## REQUIREMENT 1
From the text on e-waste recycling, list every hazardous material it names that recyclers must extract from devices.
## REQUIREMENT 2
Update the text on e-waste recycling by rewriting everything from "Processing Mixed Metals" down to "the second plate.", with "furnace" changed to "smelter".

## EXCERPTED TEXT
*** Block opens ***

These days, everyone owns an electronic. The tech industry is huge and constantly developing advanced toys and new-and-improved devices such as that cell phone or tablet in your hands. Even if you don’t buy into the constant replacement of tech, after a couple years your electronic will either be incompatible with changing trends or lacking the processing speed that we grow accustomed to, and prompting a purchase.
Many businesses have electronic waste drop-off bins or there are junk removal companies who will come to your home to haul away your e-waste. Make sure to ask if your electronics are going to be disposed of safely so you can be confident in making the correct choice about who will handle your e-waste recycling needs.
After the electronic waste has been collected, their components are removed and organized into separate categories for processing. The recyclers remove the ferrous and non-ferrous metals from the devices along with wood, non-leaded glass and plastics. Next is the electronic scrap, consisting of circuit boards, cables, hard drives and other components. Following this, the scrappers are left with all the hazardous materials that were contained in your device. They must safely extract mercury, lead acid, batteries, leaded glass, Cathode Ray Tubes and much more from the waste.
The non-leaded glass and plastic scrap is machine sorted and sent to another recycling facility for processing.
Processing Mixed Metals
The interesting part comes after the mixed metals are melted down in a furnace and pressed into plates. Each plate of mixed metals is submerged into a bath one at a time and given a positive charge. A second, special plate is lowered into the bath. The additional plate is given a negative charge which attracts the copper from the mixed metal plate to the second plate.
A second bath is drawn and the mixed metal plate is once again placed underwater with a positive charge. A steel plate is submerged with a negative charge and pulls the silver off the mixed plate and the silver crystals accumulate on the steel plate after some time.
Once every type of metal and minerals are removed, gold is all that remains. This gold plate can be melted down, shaped into different forms and sold to the manufacturing industry. The space industry uses gold piping; gold rods are compressed and twisted into coils and transformed into fine wire for computer circuitry; gold sheets can be cut into small squares and sold to dentists to be used as dental crowns; gold is bathed in cyanide to create gold salts for the computing industry.
Understanding the Environmental
Handling Fee (EHF)

*** Block closes ***

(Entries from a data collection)
*** Block opens ***

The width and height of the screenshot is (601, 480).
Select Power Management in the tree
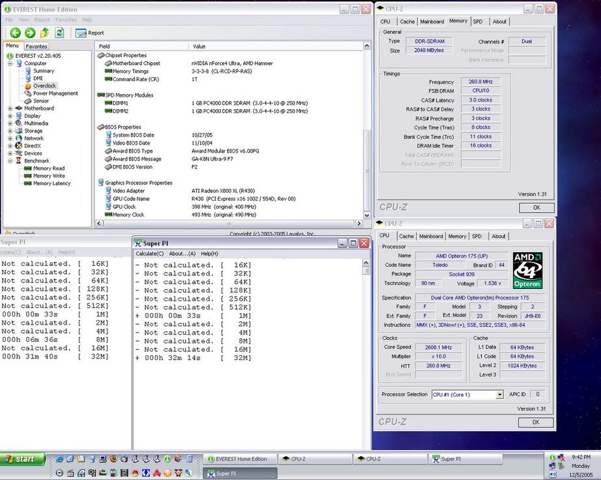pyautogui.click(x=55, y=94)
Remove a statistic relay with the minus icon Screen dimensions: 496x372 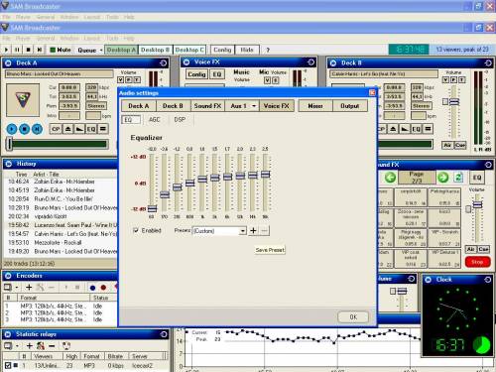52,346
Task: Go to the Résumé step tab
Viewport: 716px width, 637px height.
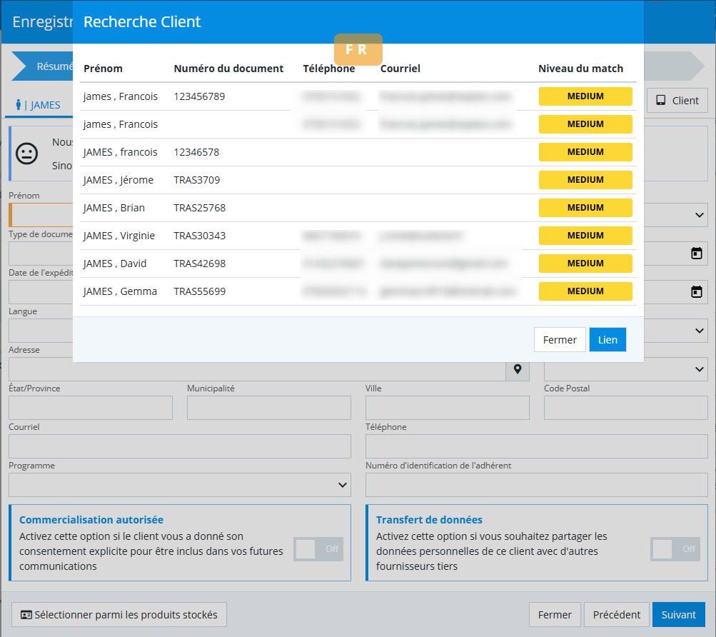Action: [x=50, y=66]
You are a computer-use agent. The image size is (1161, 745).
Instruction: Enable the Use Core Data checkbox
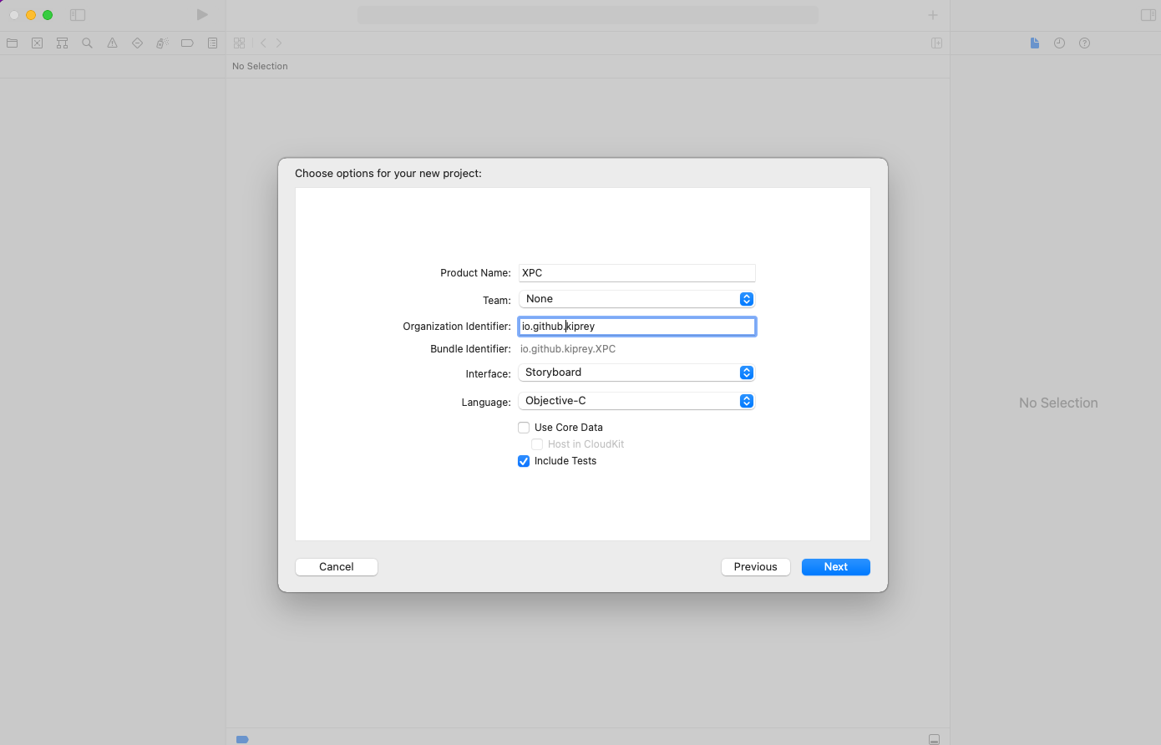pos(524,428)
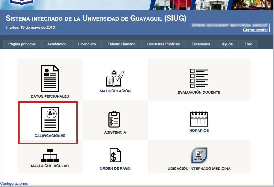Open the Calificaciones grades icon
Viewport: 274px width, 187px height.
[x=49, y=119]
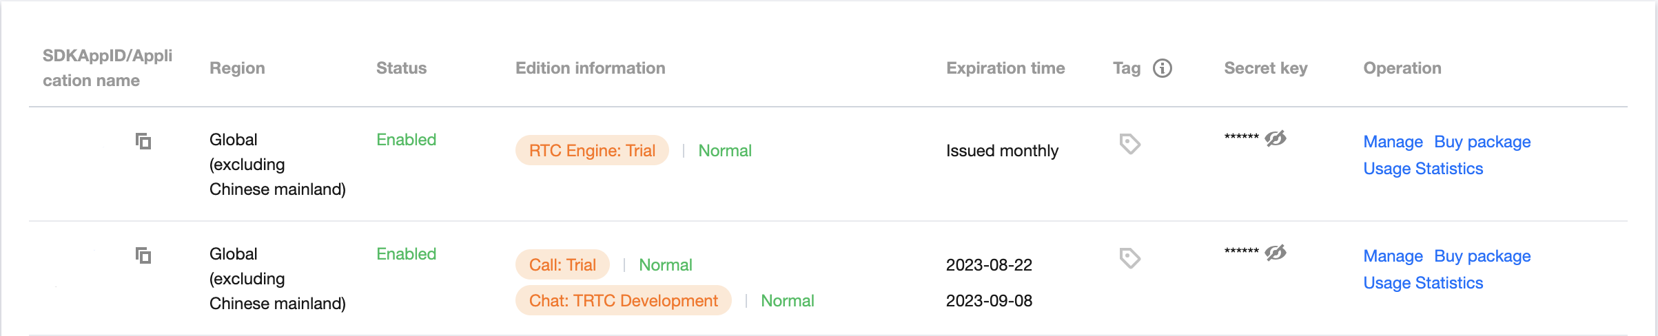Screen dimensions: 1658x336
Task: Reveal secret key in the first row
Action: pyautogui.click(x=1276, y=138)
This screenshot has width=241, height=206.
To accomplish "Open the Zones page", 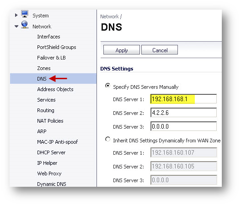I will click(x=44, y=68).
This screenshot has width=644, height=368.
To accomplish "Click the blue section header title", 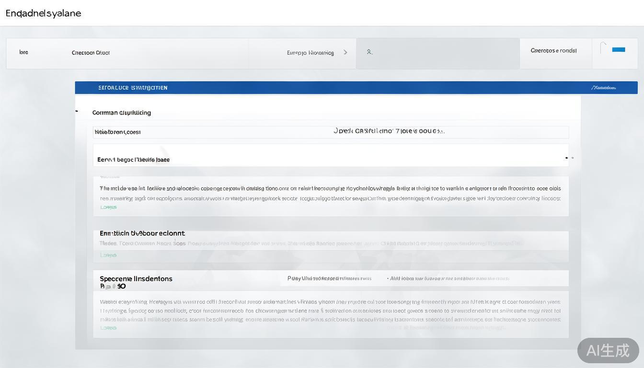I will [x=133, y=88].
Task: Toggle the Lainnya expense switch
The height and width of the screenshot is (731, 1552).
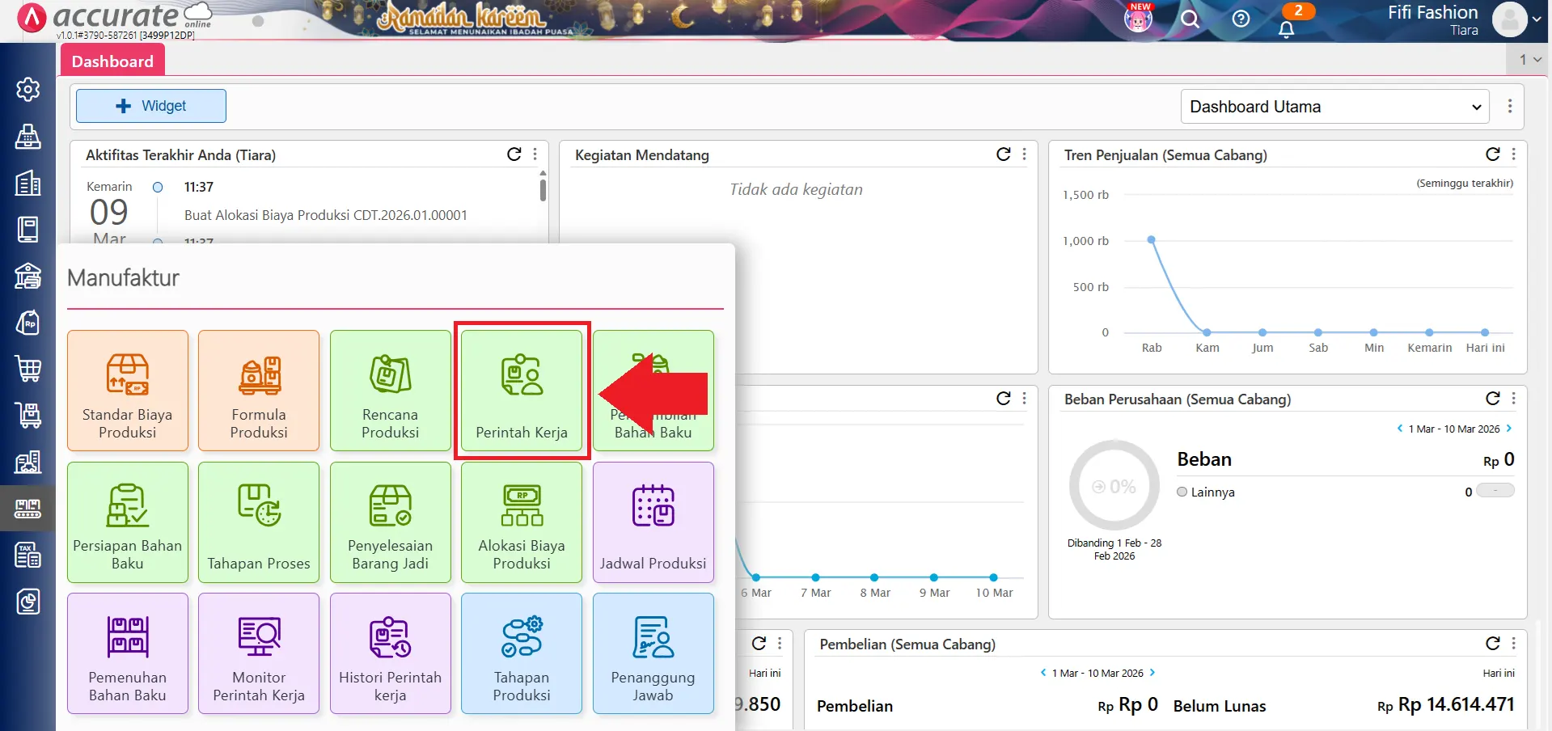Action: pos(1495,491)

*** Block closes ***

## TASK ANSWER 1
Mercury, lead acid, batteries, leaded glass, Cathode Ray Tubes

## TASK ANSWER 2
Processing Mixed Metals
The interesting part comes after the mixed metals are melted down in a smelter and pressed into plates. Each plate of mixed metals is submerged into a bath one at a time and given a positive charge. A second, special plate is lowered into the bath. The additional plate is given a negative charge which attracts the copper from the mixed metal plate to the second plate.